Doch allmählich wird es Zeit, wieder hinauszugehen, wo der nächste
Bericht durchgegeben werden soll. Doch, o weh, immer noch ist kein Mond
zu sehen, obwohl der Himmel uns wolkenfrei erscheinen könnte. "Die Wolken
sind eben sehr hoch", werden wir belehrt. Aus der Flugwetterwarte kommt die
Nachricht, daß in Norddeutschland die Nacht sternenklar ist, so daß die
westfälischen Hörer mit mehr Genuß der Veranstaltung folgen werden als
die Kölner. Unser Mentor hat jedoch jede kleinste Phase der Mondfinsternis
im voraus errechnet, und mit Hilfe einer eigens konstruierten Zeichnung können
wir auf einer Mondkarte das verfolgen, was uns am Himmel verborgen ist.
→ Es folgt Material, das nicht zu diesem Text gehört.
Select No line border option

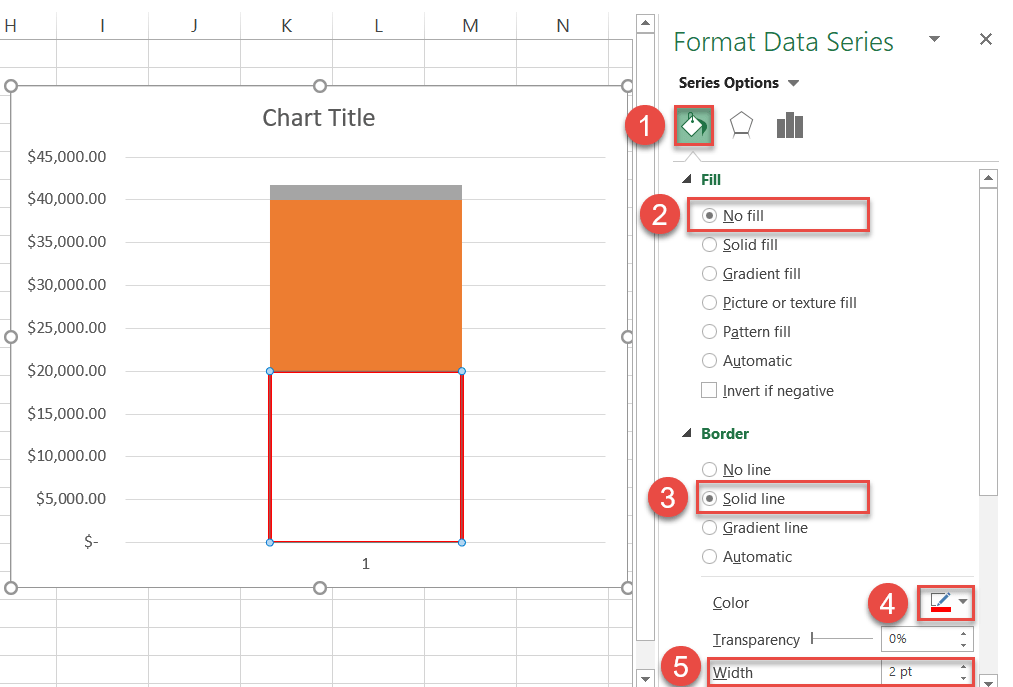(x=710, y=470)
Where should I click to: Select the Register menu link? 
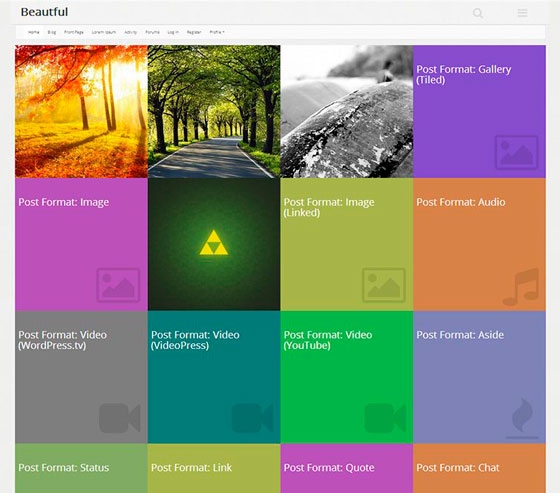tap(194, 32)
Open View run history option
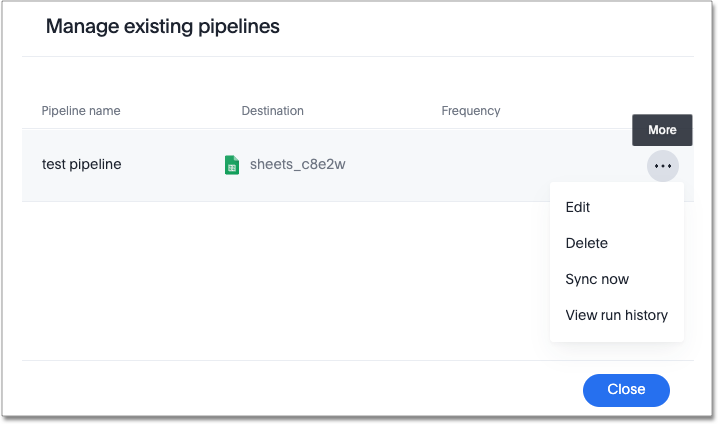The height and width of the screenshot is (424, 718). [x=616, y=315]
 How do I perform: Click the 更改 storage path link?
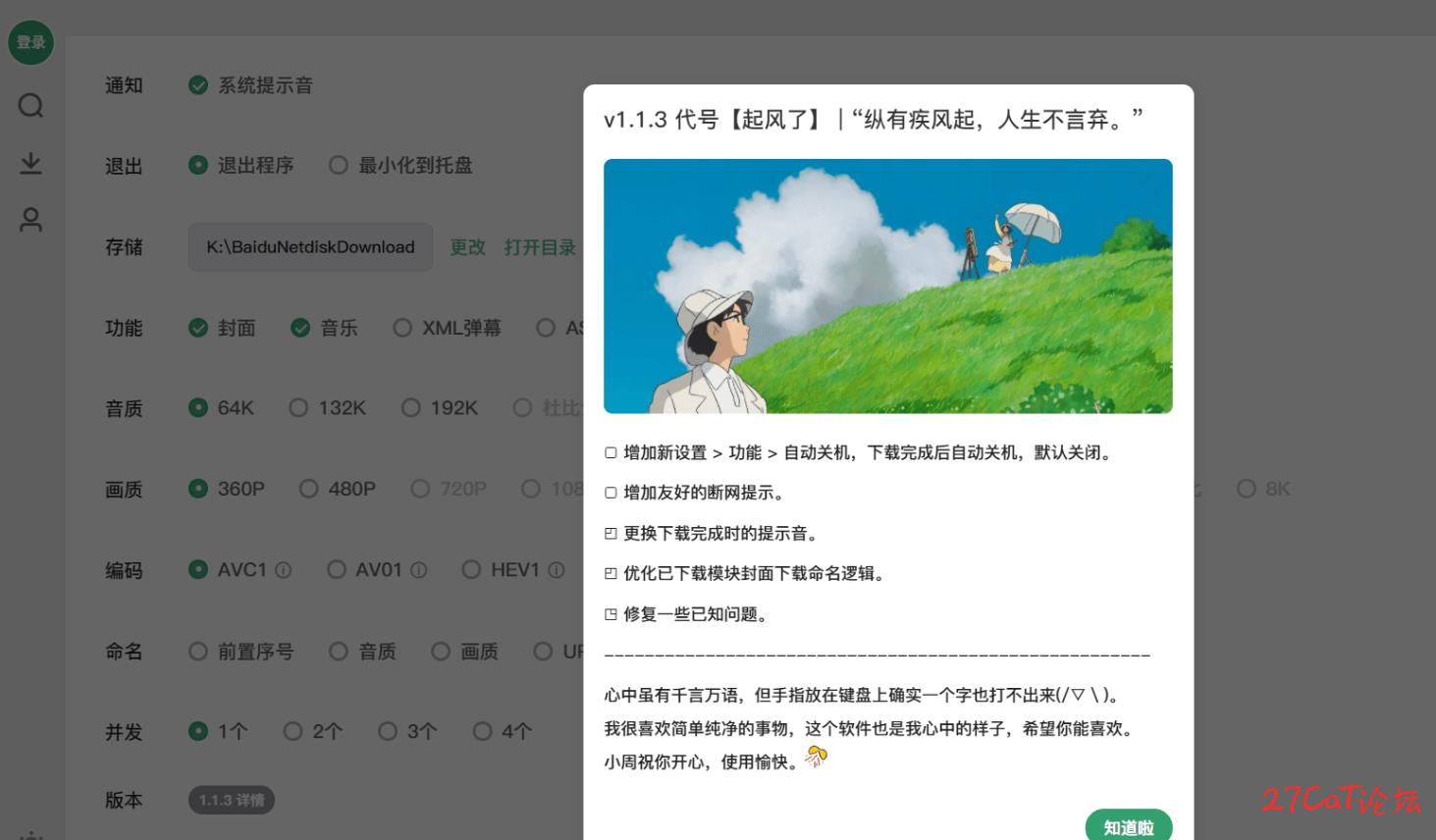[467, 247]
Und mit ihrer Hilfe erlebt auch das Gespräch vor dem Mikrophon seinen
Fortgang. Wiederum nach fünf Minuten Schluß!
Es ist allmählich so spät geworden, daß die Veranstaltung im Funkhaus
beginnen wird. Wir gehen also zu den Funkern des Flugplatzes hinüber, um dort
aus dem Lautsprecher
von den Schallplatten zu hören,
was eben hier gesprochen wurde. Es ist ein merkwürdiges Gefühl, als nun
aus dem Lautsprecher als Gegenwart ertönt, was für uns bereits Vergangenheit
ist. Die Zeit scheint zurückgekurbelt zu sein, denn Dr. Ernst und Dr. Malsch
besprechen den Beginn der Mondfinsternis, die doch nun fast beendet ist, und
lauschen lächelnd den eigenen Worten. Dann aber, während ihre Stimmen bei
uns bleiben, eilen sie selbst wieder zum Mikrophon, um nun ohne Schallplatte,
unmittelbar, ihr Gespräch zu beenden.
Als uns das Auto durch die Nacht nach Hause bringt, lacht über uns ein
herrlicher Vollmond — nun wo es zu spät ist. Aber . . . inzwischen sind einige
Stunden vergangen, denn notwendig hatten die Teilnehmer an der Fahrt zum
Mond sich erst einmal gründlich stärken müssen (Doch dies nur im Vertrauen!)